Three histological subtypes are recognised: the cavernous form is the most common, followed by the capillary and arteriovenous subtypes. Histologically the tumour is composed of confluent, blood-engorged, dilated vessels lined by a flattened endothelium, with vessel walls occasionally thickened by adventitial fibrosis2 — findings that corresponded closely with those in our specimen.
Bladder haemangioma may coexist with cutaneous haemangiomas and with the Klippel-Trenaunay-Weber and Sturge-Weber syndromes, so systemic evaluation of affected patients is strongly recommended.4 In the index case no such associated findings were identified. The differential diagnosis of a vascular-appearing bladder mass is broad and includes other vascular tumours, inflammatory pseudotumour, leiomyoma, phaeochromocytoma, bladder papilloma, transitional cell carcinoma, rhabdomyosarcoma and neurofibromatosis; the radiological suspicion of malignancy in our patient underscores this diagnostic difficulty.

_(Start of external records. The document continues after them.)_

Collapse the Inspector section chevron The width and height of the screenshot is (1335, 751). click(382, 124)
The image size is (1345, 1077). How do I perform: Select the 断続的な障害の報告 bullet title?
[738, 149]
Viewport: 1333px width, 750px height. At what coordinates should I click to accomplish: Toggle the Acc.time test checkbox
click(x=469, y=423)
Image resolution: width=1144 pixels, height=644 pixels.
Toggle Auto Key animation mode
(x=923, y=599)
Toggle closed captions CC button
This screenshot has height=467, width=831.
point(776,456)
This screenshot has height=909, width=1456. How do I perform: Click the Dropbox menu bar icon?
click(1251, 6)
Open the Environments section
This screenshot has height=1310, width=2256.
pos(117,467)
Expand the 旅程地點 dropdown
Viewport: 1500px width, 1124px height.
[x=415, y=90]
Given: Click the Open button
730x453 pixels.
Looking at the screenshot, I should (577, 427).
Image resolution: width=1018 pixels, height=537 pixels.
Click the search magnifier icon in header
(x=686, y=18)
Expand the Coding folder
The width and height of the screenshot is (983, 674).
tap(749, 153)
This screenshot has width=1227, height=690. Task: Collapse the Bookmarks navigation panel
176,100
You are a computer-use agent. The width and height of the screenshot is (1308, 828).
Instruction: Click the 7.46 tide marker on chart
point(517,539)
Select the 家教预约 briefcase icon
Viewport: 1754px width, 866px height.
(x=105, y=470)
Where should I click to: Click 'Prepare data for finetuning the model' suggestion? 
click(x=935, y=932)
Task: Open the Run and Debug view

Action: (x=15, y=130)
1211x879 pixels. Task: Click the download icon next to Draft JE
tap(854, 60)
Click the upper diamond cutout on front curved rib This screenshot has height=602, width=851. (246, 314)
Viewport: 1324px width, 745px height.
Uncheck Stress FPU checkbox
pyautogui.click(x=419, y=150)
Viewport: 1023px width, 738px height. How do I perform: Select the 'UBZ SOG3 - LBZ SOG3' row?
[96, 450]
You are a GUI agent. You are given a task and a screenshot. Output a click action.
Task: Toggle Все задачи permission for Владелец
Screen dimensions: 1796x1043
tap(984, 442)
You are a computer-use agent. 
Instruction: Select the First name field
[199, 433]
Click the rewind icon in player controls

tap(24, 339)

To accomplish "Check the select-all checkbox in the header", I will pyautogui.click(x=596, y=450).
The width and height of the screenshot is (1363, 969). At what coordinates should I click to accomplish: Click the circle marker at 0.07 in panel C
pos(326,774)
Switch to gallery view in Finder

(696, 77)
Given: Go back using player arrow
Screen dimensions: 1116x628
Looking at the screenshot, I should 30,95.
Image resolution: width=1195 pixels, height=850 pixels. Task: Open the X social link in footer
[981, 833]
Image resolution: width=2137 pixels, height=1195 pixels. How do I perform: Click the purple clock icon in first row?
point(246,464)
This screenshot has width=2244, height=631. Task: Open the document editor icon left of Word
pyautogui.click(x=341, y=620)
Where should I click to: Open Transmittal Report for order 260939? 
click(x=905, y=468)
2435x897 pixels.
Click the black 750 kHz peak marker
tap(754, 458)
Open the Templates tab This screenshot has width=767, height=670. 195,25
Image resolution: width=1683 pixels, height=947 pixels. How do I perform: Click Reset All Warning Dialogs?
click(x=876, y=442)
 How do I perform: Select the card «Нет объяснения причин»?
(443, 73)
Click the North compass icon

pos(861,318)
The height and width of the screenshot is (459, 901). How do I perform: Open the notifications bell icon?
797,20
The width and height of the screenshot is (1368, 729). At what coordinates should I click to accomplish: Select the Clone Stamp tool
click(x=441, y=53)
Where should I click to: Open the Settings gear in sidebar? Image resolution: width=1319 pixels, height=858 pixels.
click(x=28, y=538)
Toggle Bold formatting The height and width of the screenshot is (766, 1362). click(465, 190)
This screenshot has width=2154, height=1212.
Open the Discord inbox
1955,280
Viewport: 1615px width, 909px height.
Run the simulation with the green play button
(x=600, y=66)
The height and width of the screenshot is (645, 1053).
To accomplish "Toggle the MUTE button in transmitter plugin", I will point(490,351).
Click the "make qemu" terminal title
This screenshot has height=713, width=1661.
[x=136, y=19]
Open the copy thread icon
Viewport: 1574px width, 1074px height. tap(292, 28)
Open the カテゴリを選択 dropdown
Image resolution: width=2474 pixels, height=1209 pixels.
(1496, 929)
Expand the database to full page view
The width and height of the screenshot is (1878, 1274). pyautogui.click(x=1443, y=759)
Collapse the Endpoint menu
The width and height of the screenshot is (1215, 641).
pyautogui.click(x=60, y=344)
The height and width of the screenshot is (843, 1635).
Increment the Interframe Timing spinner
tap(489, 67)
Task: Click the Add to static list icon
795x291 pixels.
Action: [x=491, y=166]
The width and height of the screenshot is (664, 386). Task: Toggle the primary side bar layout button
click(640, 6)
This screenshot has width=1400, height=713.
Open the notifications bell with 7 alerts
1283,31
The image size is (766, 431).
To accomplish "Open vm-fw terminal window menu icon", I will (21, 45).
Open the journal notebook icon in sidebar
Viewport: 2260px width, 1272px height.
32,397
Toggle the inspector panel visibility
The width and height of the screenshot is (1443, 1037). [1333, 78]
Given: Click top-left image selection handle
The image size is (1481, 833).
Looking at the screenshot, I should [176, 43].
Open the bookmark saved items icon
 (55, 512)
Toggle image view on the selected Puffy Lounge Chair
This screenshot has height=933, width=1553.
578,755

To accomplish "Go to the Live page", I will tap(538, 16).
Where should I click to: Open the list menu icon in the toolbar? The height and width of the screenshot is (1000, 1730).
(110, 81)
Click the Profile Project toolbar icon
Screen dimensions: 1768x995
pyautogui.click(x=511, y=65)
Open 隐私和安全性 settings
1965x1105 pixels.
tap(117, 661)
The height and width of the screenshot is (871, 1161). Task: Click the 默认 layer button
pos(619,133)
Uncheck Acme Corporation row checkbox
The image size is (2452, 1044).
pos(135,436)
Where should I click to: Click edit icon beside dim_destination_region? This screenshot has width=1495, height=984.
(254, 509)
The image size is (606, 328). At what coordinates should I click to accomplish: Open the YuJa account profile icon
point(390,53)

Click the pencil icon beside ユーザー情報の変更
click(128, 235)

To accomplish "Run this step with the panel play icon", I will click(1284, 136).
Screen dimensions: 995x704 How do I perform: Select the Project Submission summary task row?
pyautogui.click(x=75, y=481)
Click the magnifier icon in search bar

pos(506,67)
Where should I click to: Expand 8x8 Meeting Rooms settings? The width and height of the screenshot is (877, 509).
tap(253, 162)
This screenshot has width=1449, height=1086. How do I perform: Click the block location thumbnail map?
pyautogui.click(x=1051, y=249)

A range of imaging modalities may contribute to diagnosis — ultrasonography with Doppler, intravenous pyelography, computed tomography, magnetic resonance imaging and pelvic angiography — but cystoscopy is central to identifying the characteristic bluish-red submucosal lesion, and an accurate diagnosis ultimately requires histological confirmation by biopsy.
Management is controversial and should be tailored to lesion size and depth of penetration because of the bleeding risk of these highly vascular lesions. Options range from observation to transurethral resection, electrocoagulation, laser therapy and partial or complete cystectomy. Asymptomatic haemangiomas do not require treatment, but follow-up remains important to detect recurrence or residual disease. Severe abdominal pain, haematuria causing anaemia and suspicion of malignancy are accepted indications for surgery. In our patient, progressive anaemia together with a large vesical mass prompted operative removal with a safe margin, after which the haematuria resolved.
Bladder haemangioma is a rare tumour, and information about its characteristics remains limited. Its clinical presentation has no pathognomonic signs, although gross haematuria is the most frequent complaint. Management is controversial owing to the bleeding risk of this highly vascular lesion; small lesions may be treated by transurethral resection or laser fulguration, whereas larger, symptomatic or multiple lesions — as in our patient — may warrant open excision with a safe margin. Despite its benign nature and slow growth, recurrent haematuria persists if the lesion remains untreated. Bladder haemangioma should therefore be included in the differential diagnosis of recurrent gross haematuria in children, with cystoscopy and histopathology forming the cornerstone of diagnosis.